Leviafan, Rússia, 2014. Direção: Andrey Zvyagintsev. Roteiro: Oleg Nogin e Andrey Zvyagintsev. Elenco: Elena Lyadova, Vladimir Vdovichenkov, Aleksey Serebryakov, Roman Madyanov, Anna Ukolova. Duração: 140 min. 

Indicando que uma sociedade feliz e bem servida é aquela em que bebida, carne e armas são exemplos de fartura, Leviatã é um finíssimo exemplo de como o humor negro pode intercalar o drama intenso e o colapso social e familiar. O diretor Andrey Zvyagintsev, afinal, raciocina acerca da destruição dos sonhos e futuro visualizada na demolição de uma casa. Mais que isso, analisa inteligentemente uma justiça que funciona para poucos e cria quase uma obsessão com os pequenos infratores. 

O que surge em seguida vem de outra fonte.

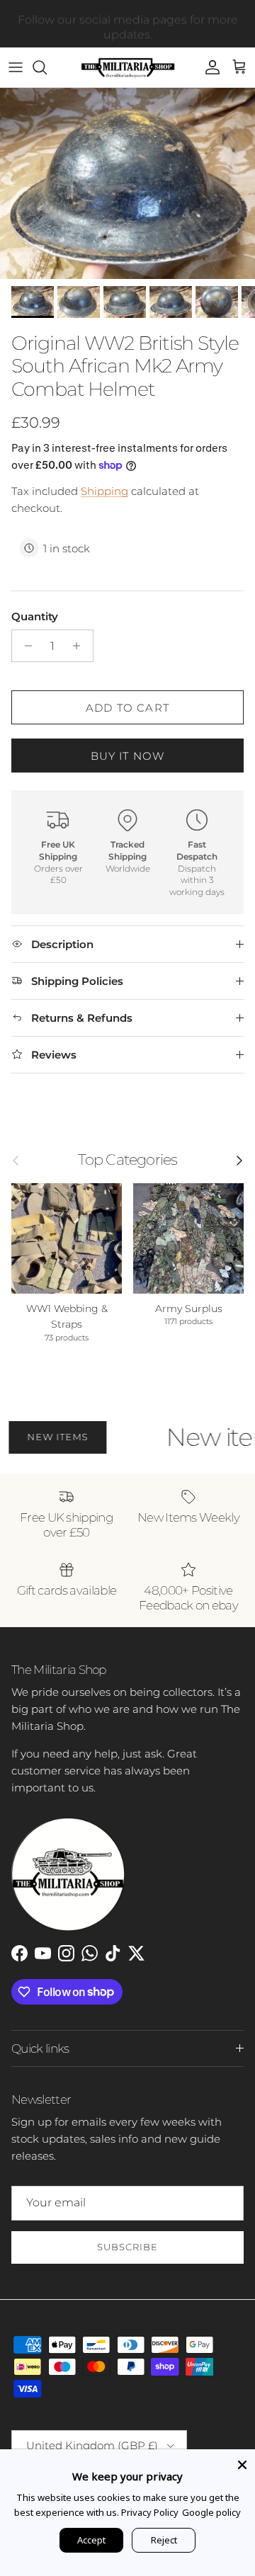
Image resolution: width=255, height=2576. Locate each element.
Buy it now (128, 756)
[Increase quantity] (80, 645)
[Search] (46, 67)
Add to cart (127, 707)
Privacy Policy (149, 2512)
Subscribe (127, 2246)
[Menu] (15, 67)
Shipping (104, 491)
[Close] (242, 2462)
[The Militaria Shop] (128, 67)
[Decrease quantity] (24, 645)
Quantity (34, 616)
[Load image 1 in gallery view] (127, 183)
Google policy (211, 2512)
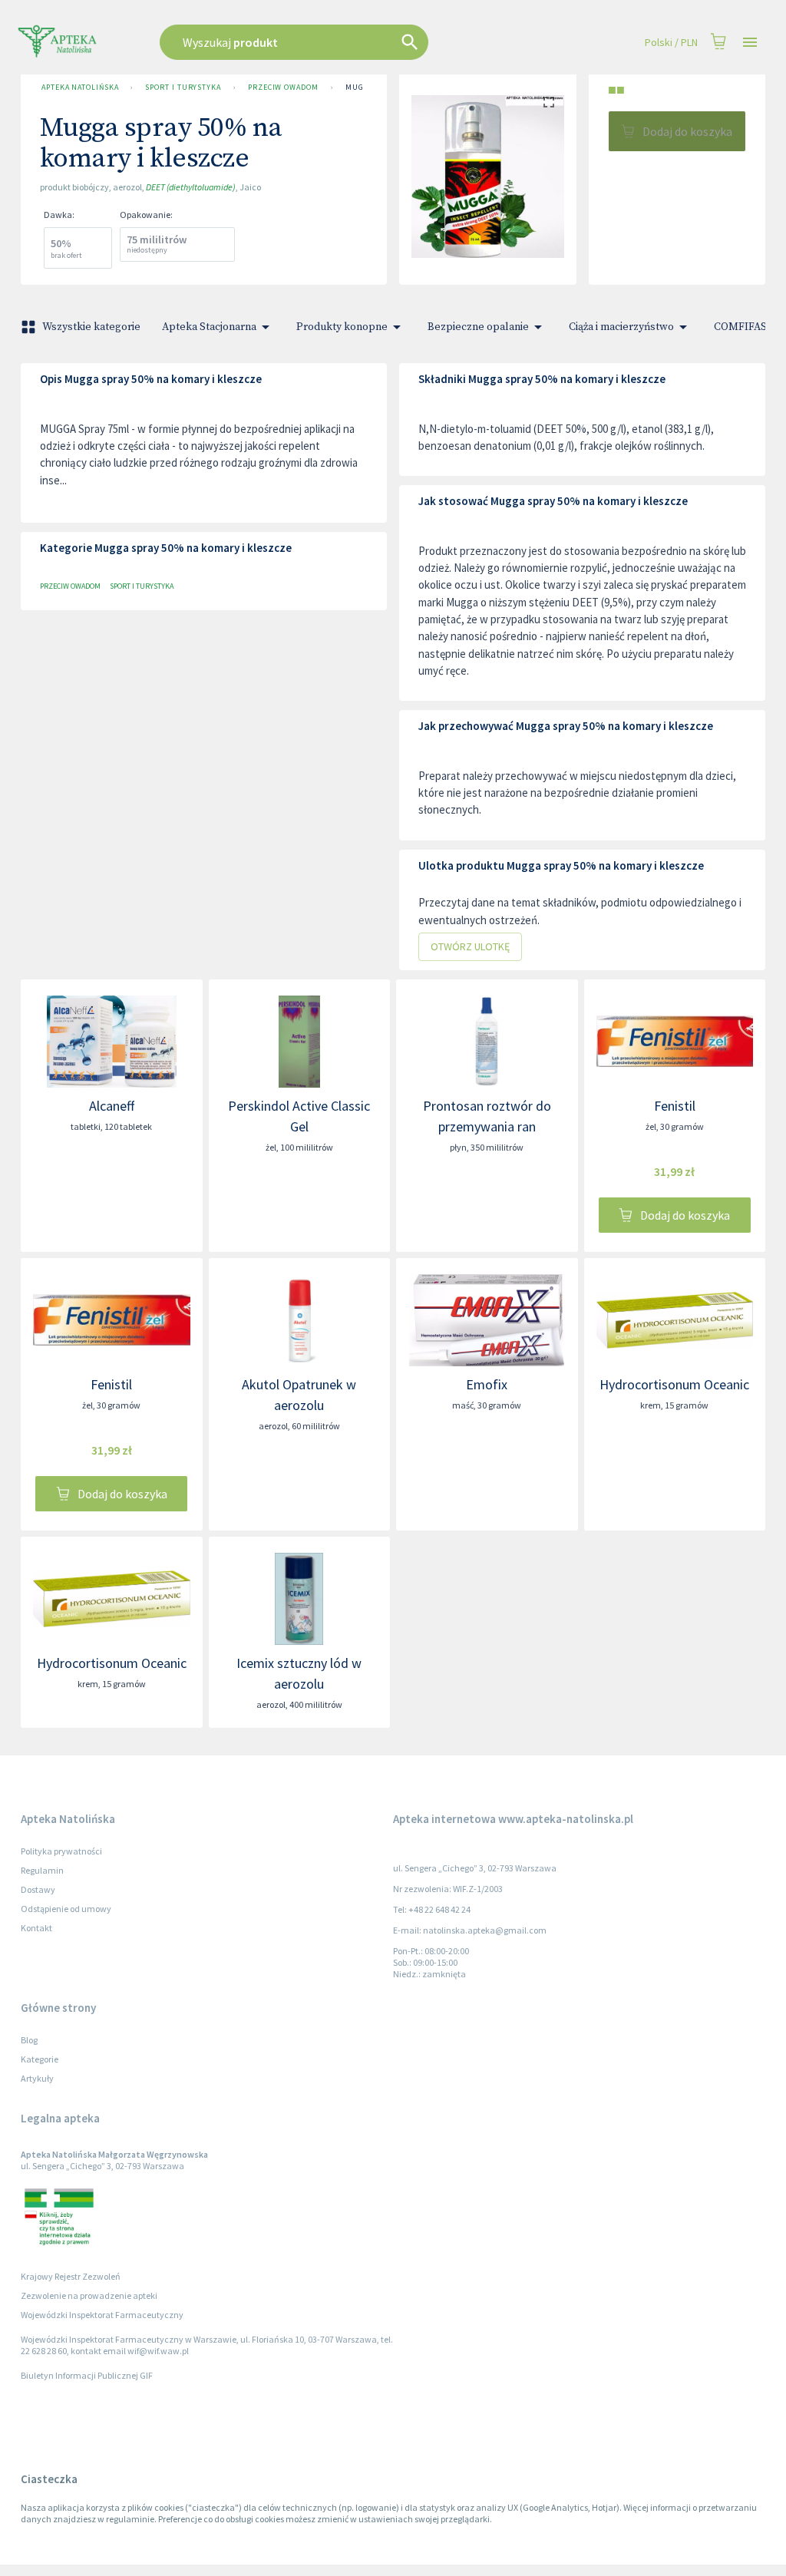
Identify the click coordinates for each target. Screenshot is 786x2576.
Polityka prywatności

Assim, a lei sendo lida com extrema rapidez, como se fosse somente um cumprimento de metas, sem se importar com quem está sendo julgado, é um exemplo natural desse apelo; bem como o retrato de Putin com os olhos tapados no enquadramento, que salienta uma reunião na prefeitura para discutir uma chantagem. É notável, além disso, o terreno que o russo constrói para nos indicar que, sim, a justiça é ausente naquela região: numa excelente sequência com Dmitri procurando algum oficial para tratar de uma prisão ilegal. Do mesmo modo, o uso satírico da política é sempre inspirado, o que resulta no hilário tiro ao alvo com retratos de políticos. Sem contar a reveladora conversa entre um cardeal e um político, a qual denuncia dois tipos de poderes lascivos (“Você tem o seu território, eu tenho o meu!”).

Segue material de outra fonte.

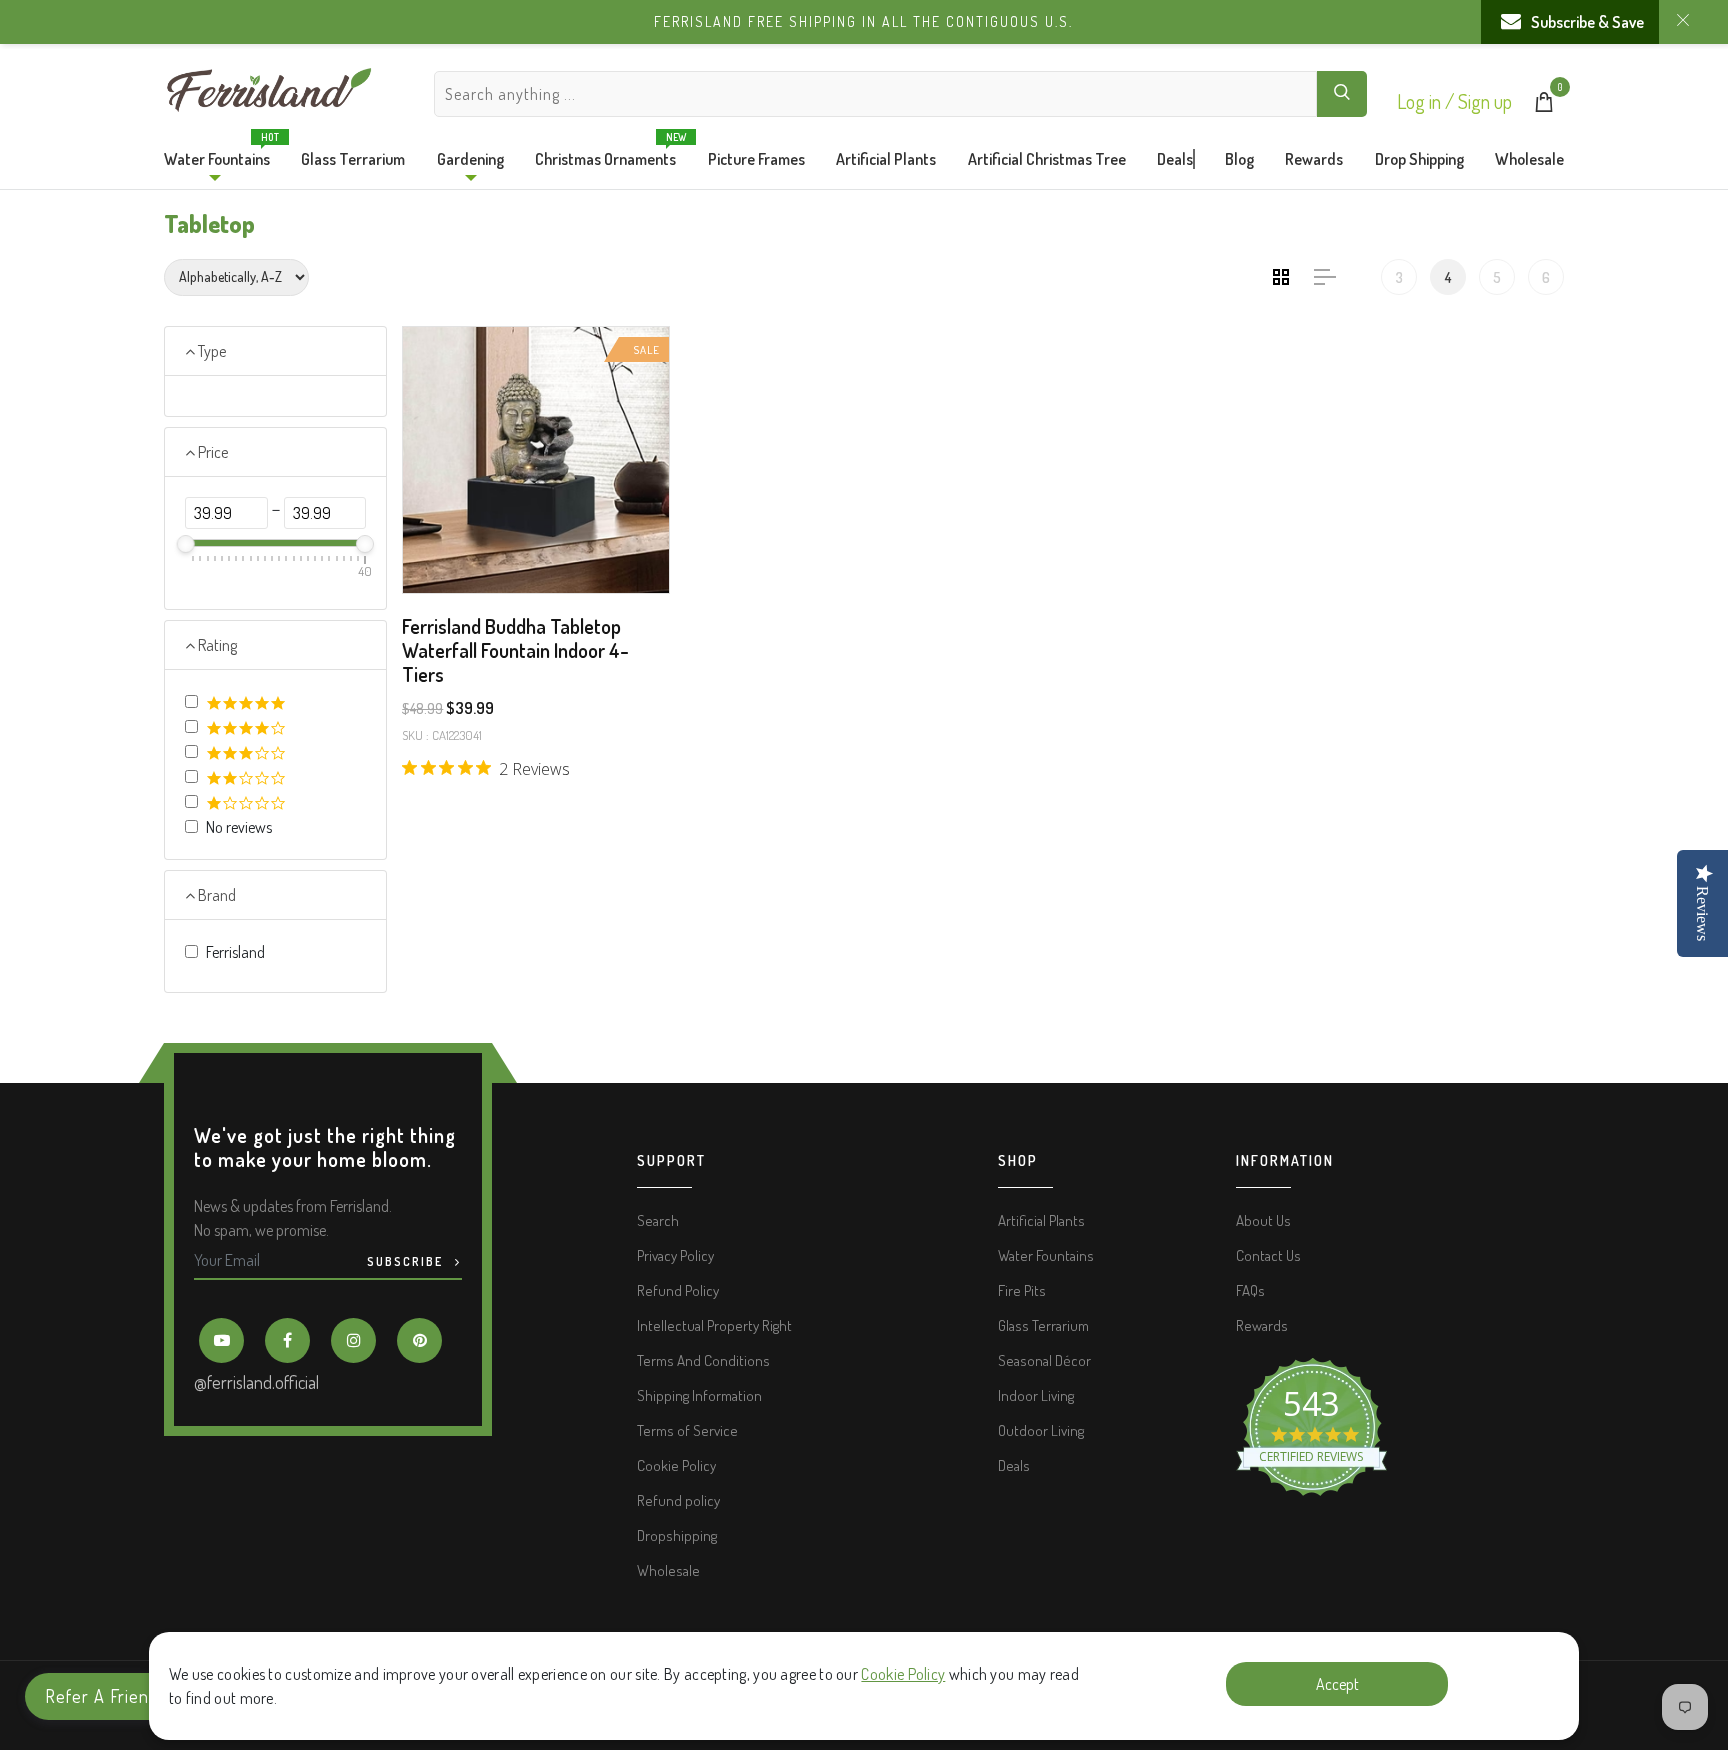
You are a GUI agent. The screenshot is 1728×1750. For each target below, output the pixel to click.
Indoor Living (1036, 1395)
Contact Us (1268, 1255)
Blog (1239, 159)
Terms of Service (687, 1430)
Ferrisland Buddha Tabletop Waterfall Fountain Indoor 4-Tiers (515, 650)
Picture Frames (756, 159)
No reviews (239, 827)
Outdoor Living (1041, 1430)
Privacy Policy (675, 1255)
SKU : (415, 735)
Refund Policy (678, 1290)
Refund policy (678, 1500)
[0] (1544, 106)
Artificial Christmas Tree (1047, 159)
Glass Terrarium (353, 159)
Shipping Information (699, 1395)
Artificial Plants (886, 159)
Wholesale (1529, 159)
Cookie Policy (903, 1674)
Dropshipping (677, 1535)
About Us (1263, 1220)
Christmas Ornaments (605, 154)
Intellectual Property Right (714, 1325)
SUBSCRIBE (407, 1261)
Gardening (470, 159)
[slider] (186, 544)
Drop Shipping (1419, 159)
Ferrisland (235, 952)
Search (658, 1220)
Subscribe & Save (1587, 22)
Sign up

Igualmente, a família também é fruto da análise do cineasta. Começando pela personagem de Elena, que se vê impedida em sua própria casa – e basta observar, neste caso, como a câmera sempre costuma ficar afastada dela, apenas se aproximando intensamente no momento em que beija Nikolai no primeiro ato; depois, as reações nos closes, onde notamos a primeira vez que Dmitri encanta Lilya (o instante em que ambos entram no mesmo quadro, bêbados e felizes. Uma felicidade que ela necessitava); e, finalmente, o despreparo familiar para lidar com perdas e instabilidade: Lilya se sentindo sufocada pelo braço do marido, o filho com complexo de édipo, a despreocupação com o paradeiro das crianças (“Onde estão os seus filhos?”), etc. 

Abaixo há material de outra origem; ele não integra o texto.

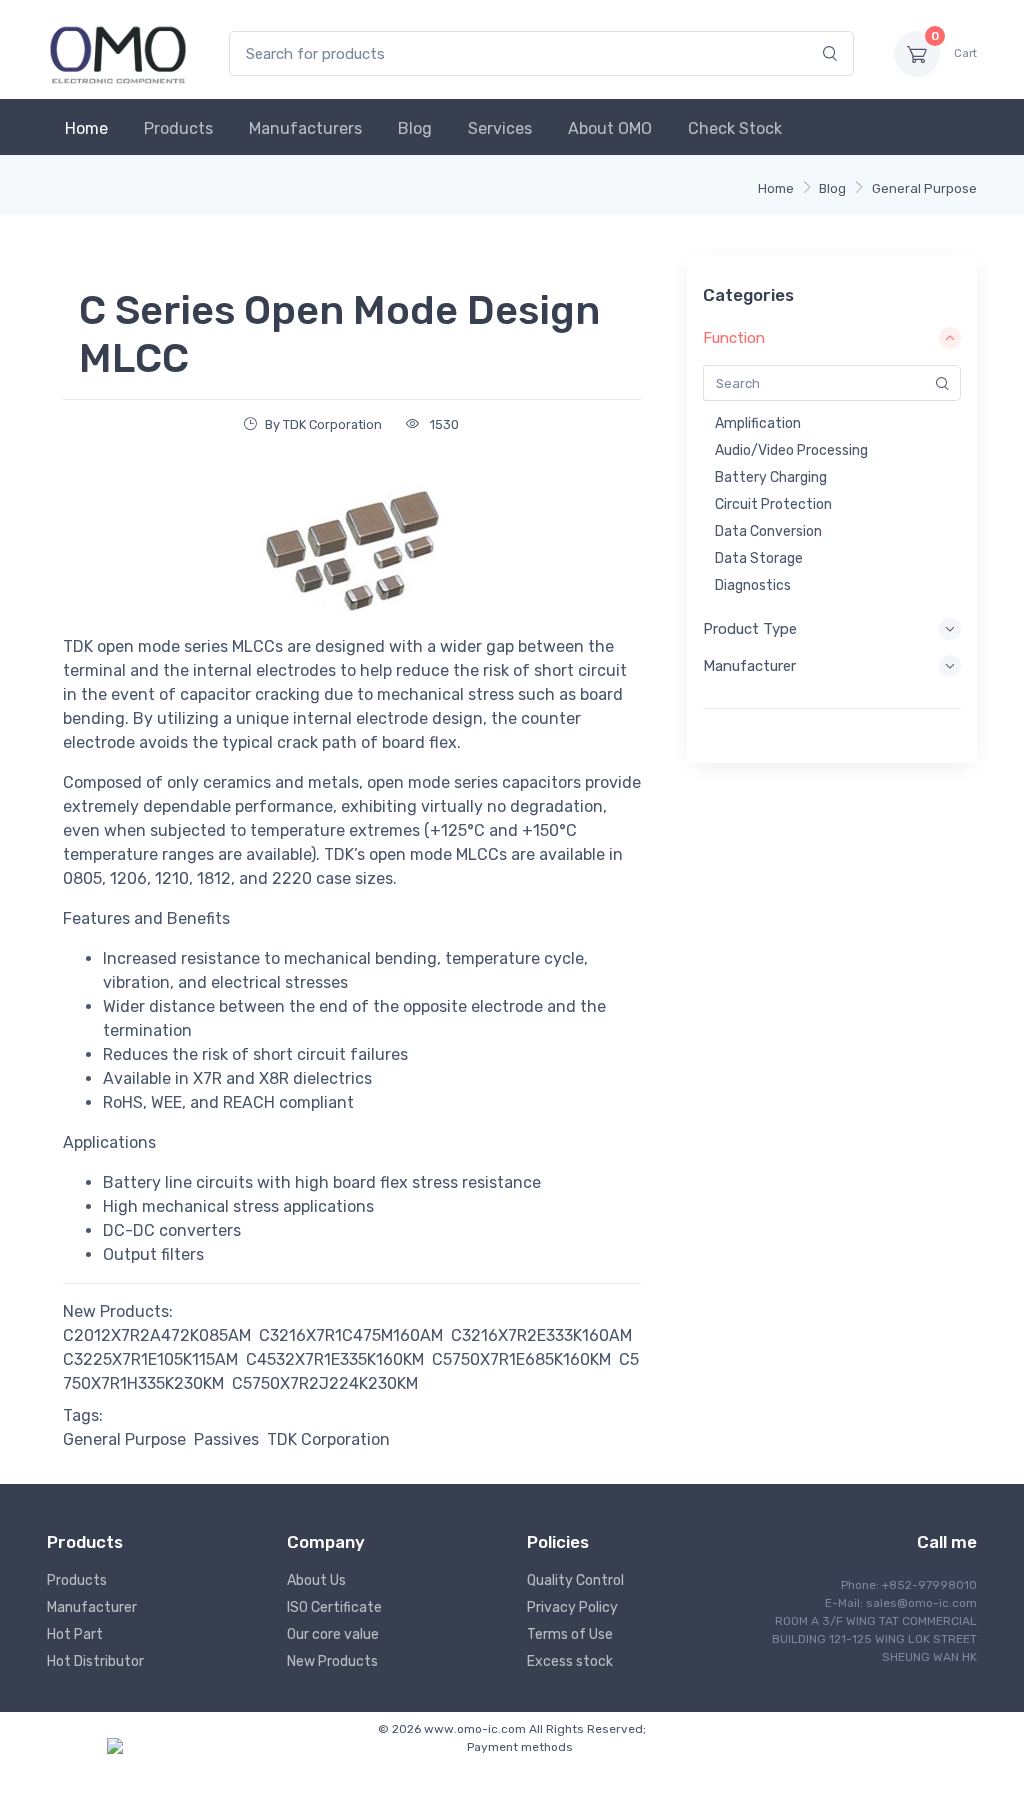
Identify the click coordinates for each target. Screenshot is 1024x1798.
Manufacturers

Zvyagintsev faz do humor a sua principal arma, o que torna o desolador terceiro ato ainda mais cruel. Se num primeiro momento a briga de bêbados entre prefeito e desempregado era um gracejo popular; noutro, a sentença de que o “estado cuidará de alguém” surge amedrontadora. No tempo de instabilidade econômica, corrupção e a religião como instrumento propagador de ódio, o recado do russo acaba sendo muito mais brilhante do que poderíamos imaginar. Para ele: tudo é culpa de todos.